Knicks’ move could bring defense back to Garden

HELPING HAND: If the Knicks are able to sign Tyson Chandler, Amar’e Stoudemire will no longer have to play center and can return to his natural power forward position. (Jason Szenes)

Maybe they were subliminal messages the Knicks were transmitting these past few months, when they would fill the basketball hours on MSG Network with game after bruising game from the 1993 Knicks and the 1994 Knicks, the teams that taught the Garden how to scream “DEEEE-FENSE!” at Volume 11 all over again.

All these years later, fans from other NBA towns tend to remember those Knicks as unwatchable goons who would worry about offense only when absolutely necessary. Still, especially these past few years, watching Mike D’Antoni’s defense-optional system, Knicks fans have grown wistful for those artless, bottom-line, maniacal Knicks.

The coach who reports to work this afternoon for the Knicks’ first post-lockout workout will be the same as the one who walked off the Garden court last April with the first echoes of fan discontent ringing in his ears. But soon enough, the pieces at his disposal — whether they were thrust upon him or granted him — will demand a different kind of outlook. Or else a different kind of coach.

That’s what acquiring Tyson Chandler means for the Knicks.

KNICKS DEAL FOR CHANDLER NEARLY COMPLETE

STOUDEMIRE OFFERED TO HORNETS

KNICKS 2011-12 SCHEDULE

He is not Bill Russell. And he is not Patrick Ewing. But he brings a uniquely rounded center’s skill set that the Knicks have not had in years: a rebounder, a shot-blocker, a defender, and someone whose offensive contributions — when his teams are going good — are almost beside the point.

Chandler will bring the Knicks immediate impact and immediate gravitas. He teams with Amar’e Stoudemire to give the Knicks one of the league’s most formidable frontcourts, and allows Stoudemire to shift permanently to the 4, without having to tinker with the pivot as he had to do more than occasionally a year ago.

Was it tempting to ponder the balletic high-flying dance that a mingling of Stoudemire, Carmelo Anthony and Chris Paul might have brought the Garden, if they’d been able to convert their wedding-toast vision to reality? That would have been fun to watch, no doubt.

Or would have been, before David Stern invariably would have shouted “Basketball reasons!” and slammed his veto stamp on it.
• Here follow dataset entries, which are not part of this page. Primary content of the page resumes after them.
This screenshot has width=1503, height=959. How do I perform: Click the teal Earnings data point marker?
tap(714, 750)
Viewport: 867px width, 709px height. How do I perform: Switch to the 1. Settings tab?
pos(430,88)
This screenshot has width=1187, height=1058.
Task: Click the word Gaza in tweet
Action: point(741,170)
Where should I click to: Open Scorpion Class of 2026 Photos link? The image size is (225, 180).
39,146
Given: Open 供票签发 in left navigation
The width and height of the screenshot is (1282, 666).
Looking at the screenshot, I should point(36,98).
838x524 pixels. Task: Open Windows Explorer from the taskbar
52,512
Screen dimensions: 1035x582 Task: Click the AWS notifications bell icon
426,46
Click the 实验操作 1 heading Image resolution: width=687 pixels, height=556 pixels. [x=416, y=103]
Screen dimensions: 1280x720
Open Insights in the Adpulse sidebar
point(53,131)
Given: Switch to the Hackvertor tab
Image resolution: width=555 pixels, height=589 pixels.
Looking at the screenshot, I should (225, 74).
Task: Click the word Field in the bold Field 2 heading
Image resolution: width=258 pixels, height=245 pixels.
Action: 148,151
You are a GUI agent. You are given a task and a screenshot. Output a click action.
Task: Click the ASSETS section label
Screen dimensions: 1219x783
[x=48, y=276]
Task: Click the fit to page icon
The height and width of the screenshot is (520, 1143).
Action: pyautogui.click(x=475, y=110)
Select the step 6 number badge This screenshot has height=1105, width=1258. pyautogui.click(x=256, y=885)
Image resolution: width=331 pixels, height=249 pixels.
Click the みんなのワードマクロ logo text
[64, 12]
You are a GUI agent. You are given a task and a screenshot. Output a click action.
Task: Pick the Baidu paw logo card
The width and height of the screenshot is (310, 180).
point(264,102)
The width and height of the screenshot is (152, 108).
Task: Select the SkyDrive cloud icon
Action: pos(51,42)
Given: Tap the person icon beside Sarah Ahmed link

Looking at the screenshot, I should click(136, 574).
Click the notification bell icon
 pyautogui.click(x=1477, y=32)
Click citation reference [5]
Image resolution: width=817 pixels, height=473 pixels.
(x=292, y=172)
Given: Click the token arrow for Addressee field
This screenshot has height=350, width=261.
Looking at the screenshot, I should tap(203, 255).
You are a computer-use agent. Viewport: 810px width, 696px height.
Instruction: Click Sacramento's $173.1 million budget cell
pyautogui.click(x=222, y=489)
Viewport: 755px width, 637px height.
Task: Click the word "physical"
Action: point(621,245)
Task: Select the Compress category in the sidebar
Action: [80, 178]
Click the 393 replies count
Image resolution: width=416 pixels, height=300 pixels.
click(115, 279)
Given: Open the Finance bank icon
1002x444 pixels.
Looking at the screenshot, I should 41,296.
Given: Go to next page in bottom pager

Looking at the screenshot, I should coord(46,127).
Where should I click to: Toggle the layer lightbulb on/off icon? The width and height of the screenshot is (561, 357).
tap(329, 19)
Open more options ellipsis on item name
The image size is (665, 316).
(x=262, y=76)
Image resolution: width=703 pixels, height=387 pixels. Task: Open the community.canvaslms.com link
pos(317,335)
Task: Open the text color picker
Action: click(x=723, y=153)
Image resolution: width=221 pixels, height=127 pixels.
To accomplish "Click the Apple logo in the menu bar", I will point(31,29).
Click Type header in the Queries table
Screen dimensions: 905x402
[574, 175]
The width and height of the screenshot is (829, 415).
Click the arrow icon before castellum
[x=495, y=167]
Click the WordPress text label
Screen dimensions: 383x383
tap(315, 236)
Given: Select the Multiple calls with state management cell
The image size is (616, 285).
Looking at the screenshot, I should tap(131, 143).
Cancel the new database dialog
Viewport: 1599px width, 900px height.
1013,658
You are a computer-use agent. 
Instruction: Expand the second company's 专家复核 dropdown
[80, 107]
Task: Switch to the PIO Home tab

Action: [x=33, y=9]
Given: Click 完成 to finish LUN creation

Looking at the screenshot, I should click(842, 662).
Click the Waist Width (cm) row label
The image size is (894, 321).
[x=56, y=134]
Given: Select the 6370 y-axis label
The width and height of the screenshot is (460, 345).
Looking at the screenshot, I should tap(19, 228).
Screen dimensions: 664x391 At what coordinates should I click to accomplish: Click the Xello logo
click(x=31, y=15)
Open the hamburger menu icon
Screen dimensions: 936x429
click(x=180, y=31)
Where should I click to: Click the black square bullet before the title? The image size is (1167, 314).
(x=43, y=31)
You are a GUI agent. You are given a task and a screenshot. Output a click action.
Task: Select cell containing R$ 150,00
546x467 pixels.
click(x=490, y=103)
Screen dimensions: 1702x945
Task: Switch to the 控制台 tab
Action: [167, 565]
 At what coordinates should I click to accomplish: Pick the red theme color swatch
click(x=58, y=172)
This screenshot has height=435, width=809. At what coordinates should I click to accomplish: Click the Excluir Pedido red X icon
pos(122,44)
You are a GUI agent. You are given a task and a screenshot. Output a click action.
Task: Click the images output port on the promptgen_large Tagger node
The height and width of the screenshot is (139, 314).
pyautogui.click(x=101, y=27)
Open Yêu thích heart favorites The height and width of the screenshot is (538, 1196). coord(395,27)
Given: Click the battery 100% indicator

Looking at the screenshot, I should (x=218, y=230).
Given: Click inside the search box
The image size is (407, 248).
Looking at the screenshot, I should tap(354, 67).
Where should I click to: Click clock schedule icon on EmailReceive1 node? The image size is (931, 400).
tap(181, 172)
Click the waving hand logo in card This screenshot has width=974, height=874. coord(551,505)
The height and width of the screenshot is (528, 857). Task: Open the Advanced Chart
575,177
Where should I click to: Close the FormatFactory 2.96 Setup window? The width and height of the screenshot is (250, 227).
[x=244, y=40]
But the Knicks do the smart thing here, assuming the same small-time, small-minded owners who shamed Stern into canceling the Lakers’ perfectly legitimate Paul trade don’t invent a new set of daily rules forbidding them from acquiring any player over 6-feet tall.

They cast aside their blueprints of the past few years, when they waded and waited and dallied and tapped their toes while they fruitlessly pursued one megastar, landed a pair of stars, and all but chucked three seasons in the meantime.

Patience is one thing.

Inertia is something else. The Knicks clearly didn’t have enough pieces to entice New Orleans which, as it turns out, means Stern was spared having the NBA offices invaded by furious Knicks fans last night. Plan B for Paul would mean waiting another year. And the Knicks have done enough waiting.

So Chandler it was. And, barring a last-minute surprise (and we know now the NBA can invent them if it feels the itch), Chandler it is. Chandler, an erstwhile enigma who by last year had blossomed into possibly a critical element on the championship Mavericks. After a crowded, pedestrian post-Patrick string of centers, the Knicks finally have a worthy successor, someone who will be a bastion of strength underneath and, by all accounts, a welcome breeze of personality in the locker room, too.

All of this was overshadowed last night by the NBA doing what should be next to impossible: making the Lakers look sympathetic, like victims. A franchise that has hoarded iconic players from Mikan to Magic, Kareem to Kobe, West to Wilt, and now looks like the target of a corporate drive-by. Remarkable

The Knicks? Assuming this proceeds as it should, they are about to get much better, much tougher, much stronger, much less of an offensive freak show. And much more of a threat. After so many years of obsessing about tomorrow, suddenly today doesn’t look half-bad.

Assuming the NBA, which makes up rules as it goes along now like a neighborhood Wiffle Ball league, doesn’t object too strenuously, of course.